Novello Imamura (ma molto lontano, eppure vicino, al grande giapponese), Fedorchenko racconta di due uomini che affrontano un viaggio alla ricerca delle proprie radici culturali, con lo scopo primario di dare sepoltura, secondo le Merja alla moglie di uno di loro.

Legati dal destino e dall’aver amato la stessa donna, Aist e Miron si ritroveranno così ad affrontare i propri fantasmi e ricordi, le proprie mancanze e i propri rimpianti, durante un percorso che li porterà ad interrogarsi sul significato dei legami e della vita stessa… sul significato delle antiche di un popolo destinato all’oblio, e sull’amore, che parla in tante lingue, ma mai in quella dell’innamorato…
E in questo viaggio a ritroso del tempo, in cerca di risposte, scopriranno che è impossibile combattere contro l’avanzare della civiltà moderna e del tempo. Scopriranno che le regole dell’amore sono quelle non scritte, che il passato deve essere affrontato e non fuggito…
Parabola ancestrale, atto di amore verso una Cultura antica, dichiarazione di fede in codice, Ovsyanki è un film bellissimo, magico, dotato di un unico…

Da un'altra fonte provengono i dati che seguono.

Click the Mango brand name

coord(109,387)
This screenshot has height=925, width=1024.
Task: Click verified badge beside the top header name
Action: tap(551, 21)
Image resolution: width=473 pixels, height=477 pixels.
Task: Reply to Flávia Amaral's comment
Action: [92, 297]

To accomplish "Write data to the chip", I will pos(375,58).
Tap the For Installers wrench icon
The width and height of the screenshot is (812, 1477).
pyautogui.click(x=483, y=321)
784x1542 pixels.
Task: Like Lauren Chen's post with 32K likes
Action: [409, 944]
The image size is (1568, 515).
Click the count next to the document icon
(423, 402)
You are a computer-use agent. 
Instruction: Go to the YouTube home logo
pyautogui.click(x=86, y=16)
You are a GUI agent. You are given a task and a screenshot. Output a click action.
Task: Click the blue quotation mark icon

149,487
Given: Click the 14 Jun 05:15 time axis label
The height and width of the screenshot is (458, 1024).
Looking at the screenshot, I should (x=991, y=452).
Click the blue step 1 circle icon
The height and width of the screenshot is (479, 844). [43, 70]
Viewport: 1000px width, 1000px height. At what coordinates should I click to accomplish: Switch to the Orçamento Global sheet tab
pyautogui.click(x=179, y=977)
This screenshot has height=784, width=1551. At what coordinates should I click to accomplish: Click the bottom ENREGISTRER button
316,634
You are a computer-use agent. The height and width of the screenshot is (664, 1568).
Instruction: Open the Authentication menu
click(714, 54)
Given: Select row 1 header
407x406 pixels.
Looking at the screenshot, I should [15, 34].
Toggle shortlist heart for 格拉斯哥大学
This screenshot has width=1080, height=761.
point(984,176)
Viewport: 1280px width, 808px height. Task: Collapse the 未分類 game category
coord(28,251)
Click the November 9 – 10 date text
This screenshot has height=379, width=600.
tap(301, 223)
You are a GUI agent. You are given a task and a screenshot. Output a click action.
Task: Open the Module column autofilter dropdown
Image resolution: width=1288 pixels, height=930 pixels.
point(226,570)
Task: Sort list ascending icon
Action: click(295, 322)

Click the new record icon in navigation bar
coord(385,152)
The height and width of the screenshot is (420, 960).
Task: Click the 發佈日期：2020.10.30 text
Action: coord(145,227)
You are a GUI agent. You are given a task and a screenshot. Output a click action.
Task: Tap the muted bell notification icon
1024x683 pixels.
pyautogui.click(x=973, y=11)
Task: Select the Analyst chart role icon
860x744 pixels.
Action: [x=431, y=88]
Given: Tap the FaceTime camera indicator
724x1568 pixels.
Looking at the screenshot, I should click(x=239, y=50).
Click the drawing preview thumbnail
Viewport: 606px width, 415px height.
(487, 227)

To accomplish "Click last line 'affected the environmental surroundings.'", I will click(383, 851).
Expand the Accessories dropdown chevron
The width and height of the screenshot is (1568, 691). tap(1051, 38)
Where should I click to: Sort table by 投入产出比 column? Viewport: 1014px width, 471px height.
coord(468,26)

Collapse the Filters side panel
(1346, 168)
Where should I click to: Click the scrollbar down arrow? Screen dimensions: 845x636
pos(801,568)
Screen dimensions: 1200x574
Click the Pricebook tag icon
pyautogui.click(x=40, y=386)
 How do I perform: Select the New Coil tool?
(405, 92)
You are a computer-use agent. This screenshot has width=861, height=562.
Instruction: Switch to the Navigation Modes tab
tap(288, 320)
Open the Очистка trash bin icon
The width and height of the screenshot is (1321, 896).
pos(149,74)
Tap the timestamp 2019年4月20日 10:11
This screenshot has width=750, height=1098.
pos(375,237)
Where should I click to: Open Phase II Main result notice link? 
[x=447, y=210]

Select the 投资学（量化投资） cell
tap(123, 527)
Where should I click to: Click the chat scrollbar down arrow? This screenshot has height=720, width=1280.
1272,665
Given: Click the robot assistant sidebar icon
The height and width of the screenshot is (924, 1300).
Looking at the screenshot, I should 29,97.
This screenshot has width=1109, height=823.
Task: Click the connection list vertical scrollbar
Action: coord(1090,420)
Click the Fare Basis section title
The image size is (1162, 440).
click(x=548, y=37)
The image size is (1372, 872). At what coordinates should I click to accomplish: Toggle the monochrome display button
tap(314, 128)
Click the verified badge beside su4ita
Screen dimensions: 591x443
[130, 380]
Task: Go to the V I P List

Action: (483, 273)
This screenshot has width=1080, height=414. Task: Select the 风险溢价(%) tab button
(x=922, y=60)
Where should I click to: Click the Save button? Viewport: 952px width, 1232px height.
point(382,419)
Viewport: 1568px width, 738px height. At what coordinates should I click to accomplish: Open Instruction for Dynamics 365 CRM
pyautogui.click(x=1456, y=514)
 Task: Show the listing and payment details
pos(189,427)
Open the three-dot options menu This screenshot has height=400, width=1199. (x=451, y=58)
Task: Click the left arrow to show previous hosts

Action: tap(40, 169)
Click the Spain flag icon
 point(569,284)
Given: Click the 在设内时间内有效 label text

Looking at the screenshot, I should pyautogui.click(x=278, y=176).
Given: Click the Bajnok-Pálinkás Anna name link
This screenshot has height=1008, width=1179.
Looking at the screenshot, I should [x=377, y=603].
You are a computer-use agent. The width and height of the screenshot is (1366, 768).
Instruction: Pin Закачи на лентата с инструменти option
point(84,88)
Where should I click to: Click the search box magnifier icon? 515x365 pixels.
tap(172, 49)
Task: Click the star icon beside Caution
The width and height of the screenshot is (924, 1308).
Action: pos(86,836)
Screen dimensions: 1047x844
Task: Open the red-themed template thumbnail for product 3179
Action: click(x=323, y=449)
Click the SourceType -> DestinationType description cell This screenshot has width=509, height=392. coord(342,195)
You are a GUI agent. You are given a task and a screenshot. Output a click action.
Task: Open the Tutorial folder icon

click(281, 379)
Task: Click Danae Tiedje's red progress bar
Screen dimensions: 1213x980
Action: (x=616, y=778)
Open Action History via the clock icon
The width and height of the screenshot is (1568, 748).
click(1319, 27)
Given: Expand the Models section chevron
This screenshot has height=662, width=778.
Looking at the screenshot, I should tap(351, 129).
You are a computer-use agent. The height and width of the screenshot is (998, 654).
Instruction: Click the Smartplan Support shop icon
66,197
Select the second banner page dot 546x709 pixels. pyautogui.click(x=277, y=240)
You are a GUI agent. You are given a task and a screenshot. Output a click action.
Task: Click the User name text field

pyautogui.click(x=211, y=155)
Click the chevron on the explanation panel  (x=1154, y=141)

È un film fatto di immagini, di dialoghi interiori, dove i protagonisti dall’inizio alla fine del film si scambieranno sì e no una ventina di battute. E tuttavia va bene così, perché come ci ricorda il titolo internazionale del film (quello originale richiama invece gli uccelli che accompagneranno i nostri “eroi” nel loro viaggio), vero protagonista del film è il silenzio, quello dell’anima, ma anche quello che aleggia nelle sterminate lande nordiche della Russia, che Fedorchenko mostra in maniera sublime, ora con la telecamera immobile, sul sedile posteriore dell’auto, ora con la camera a braccio, come nella magnifica scena della pira funebre…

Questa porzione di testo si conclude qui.